━━ Passage to read ━━

The merger agreement was signed November 15, 2004. A special committee of
the Board of Directors of Westan determined that the merger agreement is fair to
and in the best interests of the public stockholders of Westan and recommended
that the Board of Directors of Westan approve the merger and the merger
agreement. The members of the Board, including Messrs. Lopez and Peck who fully
disclosed their interest in SKI, determined that the merger agreement and the
transactions contemplated thereby are fair to and in the best interests of the
public stockholders of Westan and approved the merger and the merger agreement.
Messrs. Lopez and Peck have agreed to vote shares held by them and their
affiliates in accordance with the majority of shares cast for or against the
proposed merger by unaffiliated stockholders voting in person or by proxy at the
special meeting. The merger agreement allows the Westan Board to consider
superior offers which, if accepted, requires Westan to pay a break-up fee of
$50,000.
INFORMATION CONCERNING PARTICIPANTS
Westan and its directors may be deemed to be participants in the
solicitation of proxies from Westan stockholders to approve the merger. Two of
the directors of Westan have an interest in the merger that differs from or may
be in addition to the interests of Westan stockholders generally. Those
interests, which will be described in greater detail in the proxy statement with
respect to the merger, include the interest of Messrs. Lopez and Peck in the
equity of SKI.
IMPORTANT INFORMATION AND WHERE TO FIND IT
Westan plans to file and mail to its stockholders a proxy statement
containing information about Westan, the proposed merger, and related matters.

━━━
━━ Data lines ━━

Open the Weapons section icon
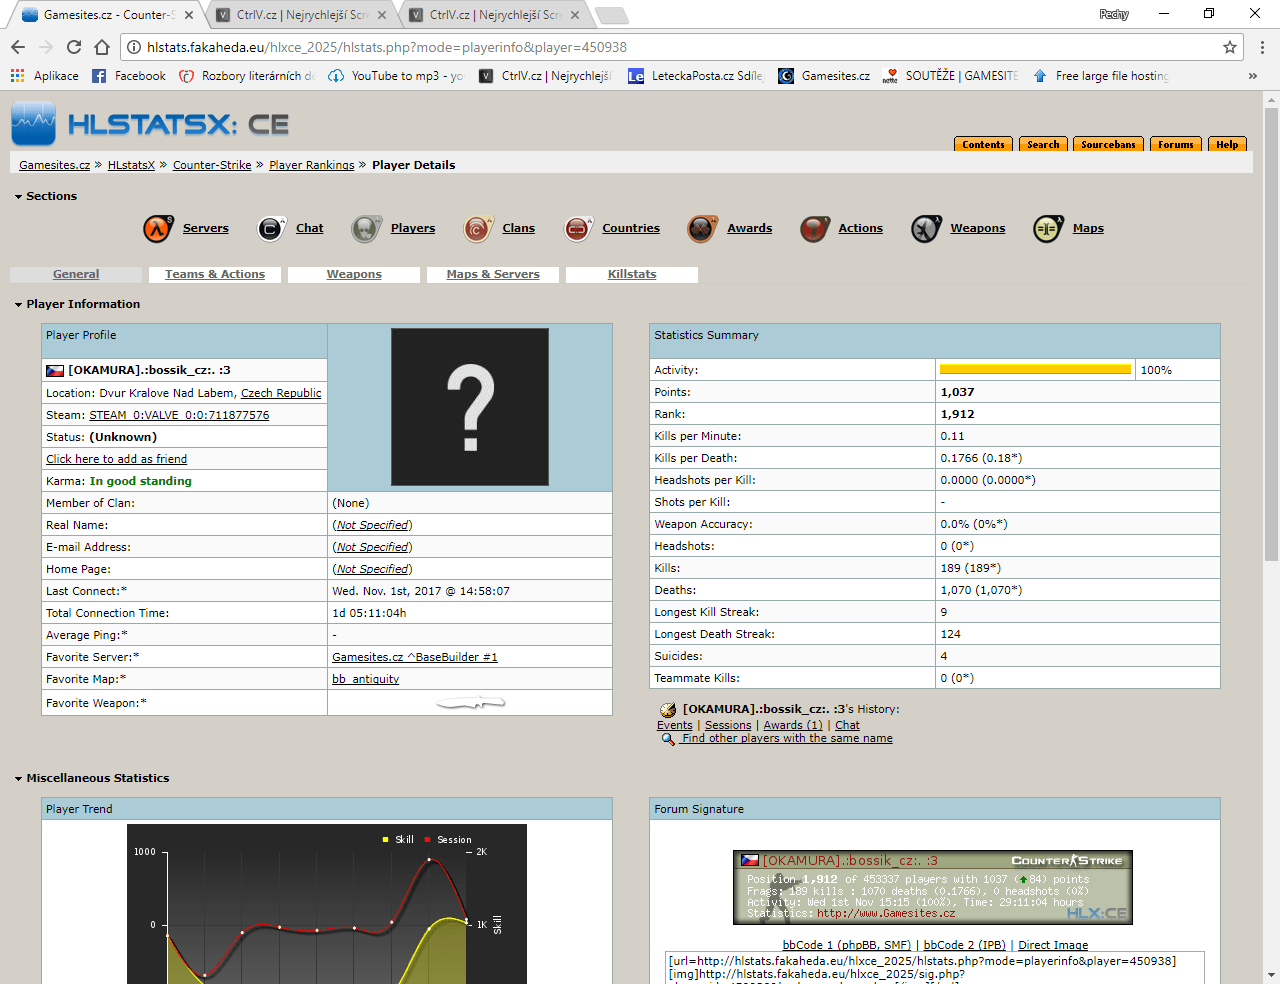Viewport: 1280px width, 984px height. pos(925,228)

━━━

> _Problems to work on_:
a - In the Westan merger passage, rewrite the paragraph beginning "Westan and its directors may be deemed" as a short bulleted list that keeps its main facts.
b - Repeat word for word the portion of the Westan merger passage starting at "INFORMATION CONCERNING PARTICIPANTS" and ending at "and related matters.".
c - Go on with the Westan merger passage, picking up right after its final sentence.
The data has no role in this exercise.

> _The results_:
a -
- Westan and its directors may be considered participants in soliciting proxies from Westan stockholders to approve the merger.
- Two Westan directors have interests in the merger that differ from, or add to, those of Westan stockholders generally.
- These interests will be described in more detail in the proxy statement. They include the interest of Messrs. Lopez and Peck in the equity of SKI.

b -
INFORMATION CONCERNING PARTICIPANTS
Westan and its directors may be deemed to be participants in the
solicitation of proxies from Westan stockholders to approve the merger. Two of
the directors of Westan have an interest in the merger that differs from or may
be in addition to the interests of Westan stockholders generally. Those
interests, which will be described in greater detail in the proxy statement with
respect to the merger, include the interest of Messrs. Lopez and Peck in the
equity of SKI.
IMPORTANT INFORMATION AND WHERE TO FIND IT
Westan plans to file and mail to its stockholders a proxy statement
containing information about Westan, the proposed merger, and related matters.

c -
Stockholders are urged to read the proxy statement carefully when it is
available, as it will contain important information that stockholders should
understand before making a decision about the merger. When the proxy statement
is completed, Westan will mail it to its stockholders to seek their approval of
the merger. The proxy statement (when it is filed), as well as other filings
containing information about Westan, can be obtained without charge at the SEC's
web site (http://www.sec.gov). Copies of ------------------ the proxy statement,
when available, and Westan's SEC filings will also be obtainable, without
charge, from James M. Peck, Westan's Secretary at Western Standard Corporation,
400 East Snow King Avenue, Post Office Box 1846, Jackson, Wyoming 83001,
307-734-3177.
This press release contains forward-looking statements that involve risks
and uncertainties relating to future events, including whether and when the
proposed merger will be consummated. These risks and uncertainties could cause
actual events or results to differ materially from those expressed or implied by
the forward-looking statements. These factors include, but are not limited to,
risks that stockholder approval, and other clearances and consents may not be
obtained in a timely manner or at all and that any other conditions to the
merger may not be satisfied. Westan assumes no obligation to update the
forward-looking information.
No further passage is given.